◆ To be done:
1) Answer these from the Guantánamo text, one line each:
(a) How long did the hunger strike described at the start last?
(b) On what date was the writer who heard Judge Leon's decision freed?
(c) At least how many soldiers guarded Murat Kurnaz on the flight out of Guantánamo Bay?
2) Write the next part of the Guantánamo text, picking up after its final sentence.

◆ Document section:
I went on a hunger strike for two years because no one would tell me why I was being imprisoned. Twice each day my captors would shove a tube up my nose, down my throat and into my stomach so they could pour food into me. It was excruciating, but I was innocent and so I kept up my protest.
I will never forget sitting with the four other men in a squalid room at Guantánamo, listening over a fuzzy speaker as Judge Leon read his decision in a Washington courtroom. He implored the government not to appeal his ruling, because “seven years of waiting for our legal system to give them an answer to a question so important is, in my judgment, more than plenty.” I was freed, at last, on May 15, 2009.
I’m told that my Supreme Court case is now read in law schools. Perhaps one day that will give me satisfaction, but so long as Guantánamo stays open and innocent men remain there, my thoughts will be with those left behind in that place of suffering and injustice.
- Here’s another example – this time from an inmate who was finally freed, not by an American court of law, but by arbitrary Executive will, for reasons as unknown as the reason American government officials jailed him for five years of his life, and brutally mistreated him:
Notes From a Guantánamo Survivor
By MURAT KURNAZ
Published: January 7, 2012
I left Guantánamo Bay [in 2006] much as I had arrived almost five years earlier — shackled hand-to-waist, waist-to-ankles, and ankles to a bolt on the airplane floor. My ears and eyes were goggled, my head hooded, and even though I was the only detainee on the flight this time, I was drugged and guarded by at least 10 soldiers.

◆ Data:
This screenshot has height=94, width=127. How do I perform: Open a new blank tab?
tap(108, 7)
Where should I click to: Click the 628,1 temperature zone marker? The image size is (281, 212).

◆ Final answers:
1)
(a) Two years.
(b) May 15, 2009.
(c) At least 10.

2)
The American officer offered to re-shackle my wrists with a fresh, plastic pair. But the commanding German officer strongly refused: “He has committed no crime; here, he is a free man.”
[...] Strange, I thought, as I stood on the tarmac watching the Germans teach the Americans a basic lesson about the rule of law.
[...] I am not a terrorist. I have never been a member of Al Qaeda or supported them. I don’t even understand their ideas. I am the son of Turkish immigrants who came to Germany in search of work.
I later learned the United States paid a $3,000 bounty for me.
I begged the [American] interrogators to please call Germany and find out who I was. During their interrogations, they dunked my head under water and punched me in the stomach; they don’t call this waterboarding but it amounts to the same thing. I was sure I would drown.
After about two months in Kandahar, I was transferred to Guantánamo. There were more beatings, endless solitary confinement, freezing temperatures and extreme heat, days of forced sleeplessness. The interrogations continued always with the same questions.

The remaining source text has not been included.